* Exercise aim *
Work through the entries below line by line and give the number of lines with the string "agent", nothing else.

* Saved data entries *
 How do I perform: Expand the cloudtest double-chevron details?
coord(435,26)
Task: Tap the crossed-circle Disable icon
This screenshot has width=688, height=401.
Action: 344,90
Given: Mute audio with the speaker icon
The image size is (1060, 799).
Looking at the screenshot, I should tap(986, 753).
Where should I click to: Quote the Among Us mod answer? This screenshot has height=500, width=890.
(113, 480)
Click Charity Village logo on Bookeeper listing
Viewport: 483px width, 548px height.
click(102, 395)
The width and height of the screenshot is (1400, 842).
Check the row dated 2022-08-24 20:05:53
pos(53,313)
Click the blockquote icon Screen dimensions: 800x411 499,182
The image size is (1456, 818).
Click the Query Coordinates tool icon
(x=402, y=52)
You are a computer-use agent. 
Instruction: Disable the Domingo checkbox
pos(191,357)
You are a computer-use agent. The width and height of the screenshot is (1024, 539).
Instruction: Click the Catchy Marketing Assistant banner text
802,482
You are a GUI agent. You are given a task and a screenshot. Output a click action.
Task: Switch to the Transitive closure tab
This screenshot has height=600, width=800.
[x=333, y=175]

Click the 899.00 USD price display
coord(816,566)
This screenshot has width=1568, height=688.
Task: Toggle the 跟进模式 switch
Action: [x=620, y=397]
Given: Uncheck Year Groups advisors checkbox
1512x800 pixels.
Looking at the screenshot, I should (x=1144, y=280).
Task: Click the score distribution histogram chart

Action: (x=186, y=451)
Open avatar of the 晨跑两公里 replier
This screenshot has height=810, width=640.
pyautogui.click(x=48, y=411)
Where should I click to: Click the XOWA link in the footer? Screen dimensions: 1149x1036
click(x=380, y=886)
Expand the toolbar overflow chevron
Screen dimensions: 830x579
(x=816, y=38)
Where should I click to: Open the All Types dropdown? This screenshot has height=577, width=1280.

* Response *
3